The Lexington was found 2 miles below the surface, and about 500 miles off the eastern coast of Australia. The crew aboard Allen’s personal research ship R/V Petrel made the discovery.
The Lexington holds historical significance for the US, and emotional significance for families effected by the tragedy.
The USS Lexington was originally commissioned as a battleship, but launched as an aircraft carrier in 1925. It was lost during the Battle of the Coral Sea in 1942, which would ultimately prove to be the start of a critical winning effort for the United States.
The ship sustained multiple direct hits from enemy torpedoes, which quickly spread to secondary fires. In addition to the loss of the ship, 216 crew members were aboard the ship when it went down. The other 2,770 crew were rescued by nearby US ships.
“As the son of a survivor of the USS Lexington, I offer my congratulations to Paul Allen and the expedition crew of Research Vessel (R/V) Petrel for locating the ‘Lady Lex,’ sunk nearly 76 years ago at the Battle of Coral Sea,” Navy Adm. Harry B. Harris Jr., head of the U.S. Pacific Command, said in an article on PaulAllen.com
“We honor the valor and sacrifice of the ‘Lady Lex’s’ Sailors—all those Americans who fought in World War II—by continuing to secure the freedoms they won for all of us,” Adm. Harris told Fox News.
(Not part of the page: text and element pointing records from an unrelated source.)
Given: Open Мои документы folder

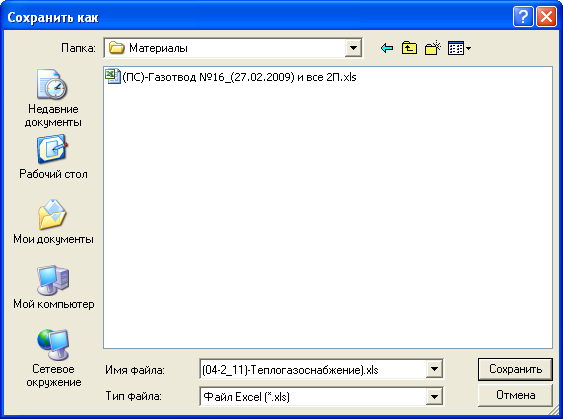Looking at the screenshot, I should coord(53,222).
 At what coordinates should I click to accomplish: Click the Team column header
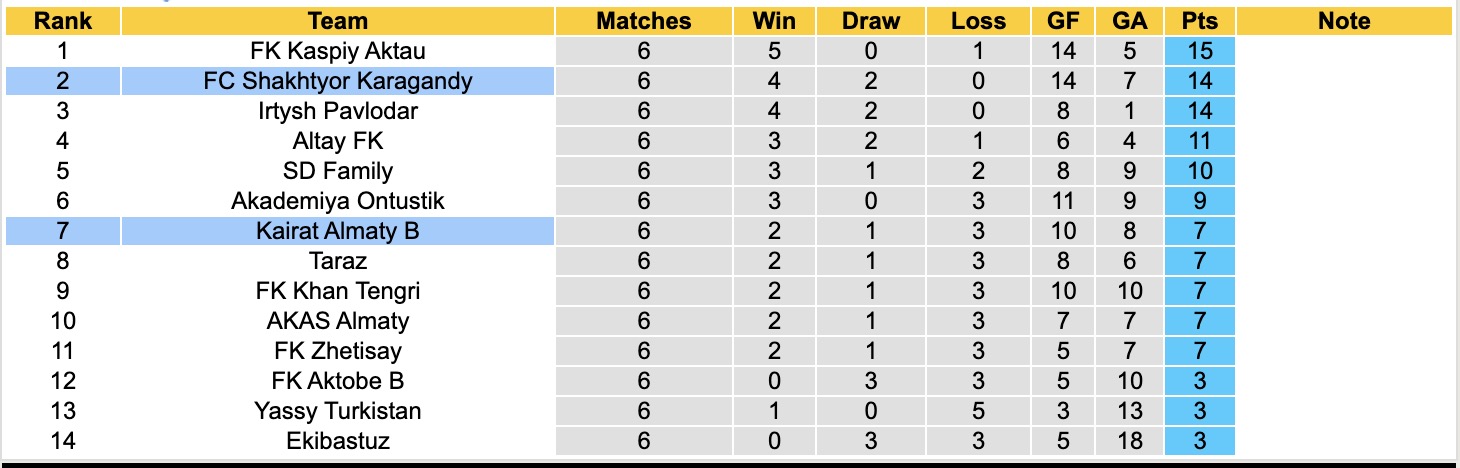[338, 21]
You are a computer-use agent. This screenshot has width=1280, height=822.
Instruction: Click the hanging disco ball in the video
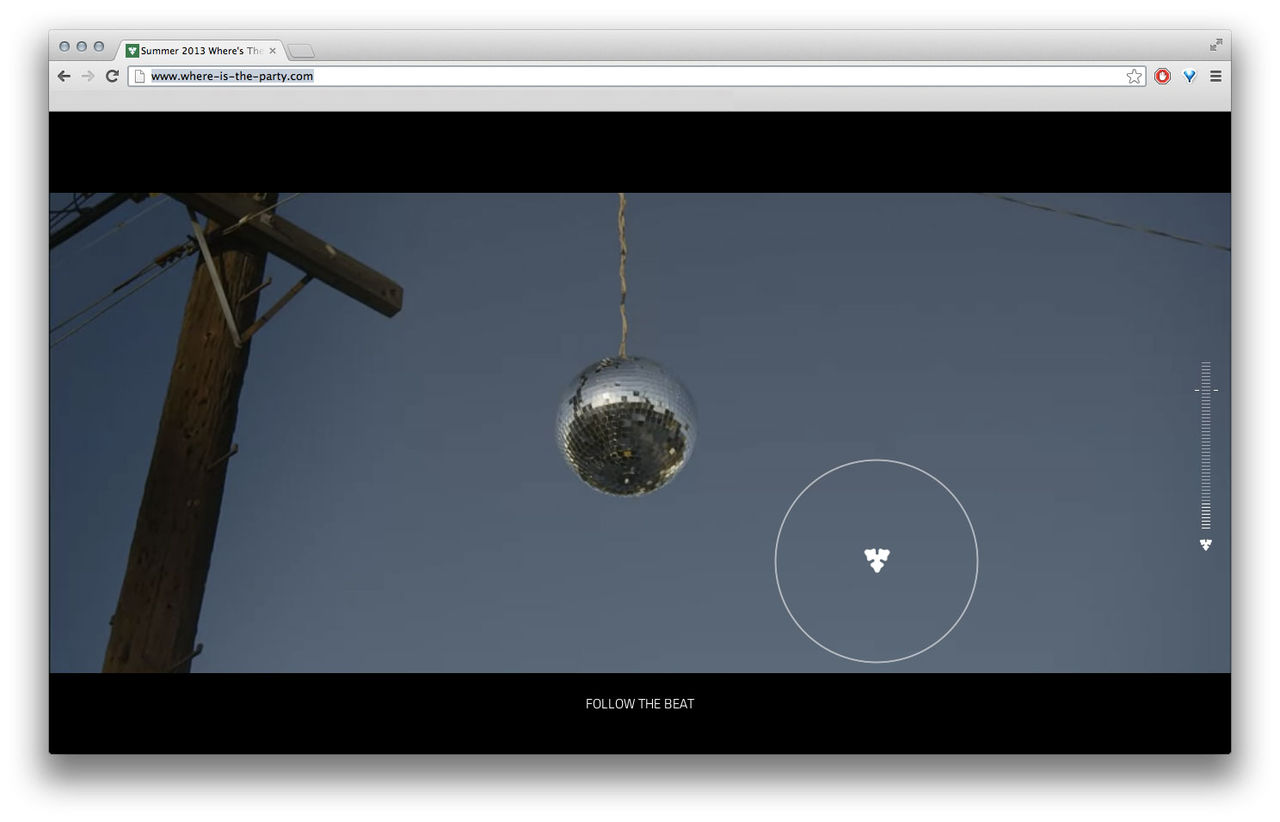(x=625, y=425)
The ship is in remarkably good condition despite years of being submerged in the ocean.
The old steel frame of the ship is now beset with algae and aquatic life. But it is still in good enough repair that it is easily recognizable.
In several locations, the word “Lexington” can see be seen clearly stamped in steel. After 76 years in a constant battle against the elements, the vessel has held up remarkably well.